E tanto per rendere ancora più dubbioso il nostro animo, resta il ricordo di Silvio Berlusconi, che a fine marzo, a Piazza del Popolo, felice di esibirsi nel luogo più sexy di Roma, fra due cupole mammellonate e procaci, applaudito dalle sue fedelissime sempre sorridenti e presenti, la Prestigiacomo e Anna Grazia Calabra e dalla solita folla di figuranti prezzolati; ha detto che c’è comunque una possibilità di intesa col Pd.
Da giovane Marini è stato nel corpo degli Alpini e da allora non è mai mancato ai loro raduni. Lì ha imparato la tenacia nei momenti difficili e la capacità di farcela nelle spire dei calvari.
Forse per questo c’è la farà, ma speriamo che anche dopo riesca a raddrizzare una situazione senza scampo ed indirizzare la formazione di un vero governo.
C’è chi dice che solo i padani e non la gente del Sud può dare buoni alpini. La storia ci dice che non è vero e Francesco Marini, accendendo il toscano o più raramente la pipa, potrebbe dimostrare che un lupo della Marsica può vincere come gli alpini per tenacia per sfinimento e può anche essere l’uomo giusto, un mediatore instancabile e scaltro, uno che non dimentica e che, per giunta, è iscritto da tempo al club dei “sordi selettivi “, quelli che a volte non sentono davvero, ma più spesso solo ciò che non vogliono sentire, pragmatico e dunque assai duttile, capace di immergersi e riemergere quando meno ce lo si aspetta, fiero oppositore della formazione del Pd a scapito del partito Popolare, ma pronto poi a saltare sul carro della fusione, diventato uno dei maggiorenti più capaci di mediazione e di suggerimenti al gruppo dirigente, specie nelle battaglie congressuali.
La sua arma principale è la pazienza ed anche la mediazione, ma non fine a se stessa, armata di buone maniere e di senso sacro della ospitalità, che lo ha da sempre portato, nei momenti più tormentati, nelle trattative più tortuose, ad invitare il suo interlocutore a pranzo, sempre in quello stesso ristorante che affaccia su piazza Ungheria, dove fanno la carne alla brace, per poi percorrere sottobraccio (“così, per digerire”) le poche centinaia di metri di via Lima, fino ad arrivare a casa sua, con nel soggiorno, i vecchi e rassicuranti mobili di legno, con nascosta dietro uno sportello, la grappa: quella buona, che scorre lisca fin dentro lo stomaco e predispone alla stretta di mano conclusiva.

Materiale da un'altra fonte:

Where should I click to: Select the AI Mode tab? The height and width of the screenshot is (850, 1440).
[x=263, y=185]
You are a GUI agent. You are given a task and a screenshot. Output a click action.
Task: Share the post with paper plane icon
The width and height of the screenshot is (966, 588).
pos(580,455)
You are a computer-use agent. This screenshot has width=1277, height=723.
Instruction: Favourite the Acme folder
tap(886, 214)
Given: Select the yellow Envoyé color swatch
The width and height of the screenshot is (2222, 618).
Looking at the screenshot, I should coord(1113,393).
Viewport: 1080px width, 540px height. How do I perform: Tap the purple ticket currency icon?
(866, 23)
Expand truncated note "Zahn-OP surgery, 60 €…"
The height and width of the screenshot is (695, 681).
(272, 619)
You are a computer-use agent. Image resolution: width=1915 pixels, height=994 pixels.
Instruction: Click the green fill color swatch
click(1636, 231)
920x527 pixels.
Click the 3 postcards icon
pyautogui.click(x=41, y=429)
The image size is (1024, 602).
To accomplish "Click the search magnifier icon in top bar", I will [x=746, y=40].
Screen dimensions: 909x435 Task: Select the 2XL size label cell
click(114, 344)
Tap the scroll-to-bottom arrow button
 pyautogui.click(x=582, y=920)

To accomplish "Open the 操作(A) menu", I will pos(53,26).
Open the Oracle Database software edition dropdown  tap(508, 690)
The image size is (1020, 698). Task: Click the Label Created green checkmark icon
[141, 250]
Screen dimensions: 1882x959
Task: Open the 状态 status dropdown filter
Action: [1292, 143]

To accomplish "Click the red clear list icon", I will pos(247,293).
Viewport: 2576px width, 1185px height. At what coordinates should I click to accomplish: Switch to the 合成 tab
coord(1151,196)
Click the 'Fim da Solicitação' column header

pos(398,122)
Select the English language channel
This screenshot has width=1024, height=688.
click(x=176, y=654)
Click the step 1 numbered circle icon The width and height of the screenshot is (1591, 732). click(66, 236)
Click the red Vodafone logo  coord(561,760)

Marini non piace a Renzi dicevamo e fra le cose che gli rimprovera c’è il fatto che non conosce affatto l’inglese. Ancora una volta il “rottamatore” si dimostra poco informato perché ignora che il giovane Marini, andò, grazie ad una borsa di studio che gli assegnò l’allora ministero deal Guerra, a studiare legge in America, per laurearsi in giurisprudenza all’università di Harvard, dove se non padroneggi la lingua non ti consentono neanche di accedere ai corsi.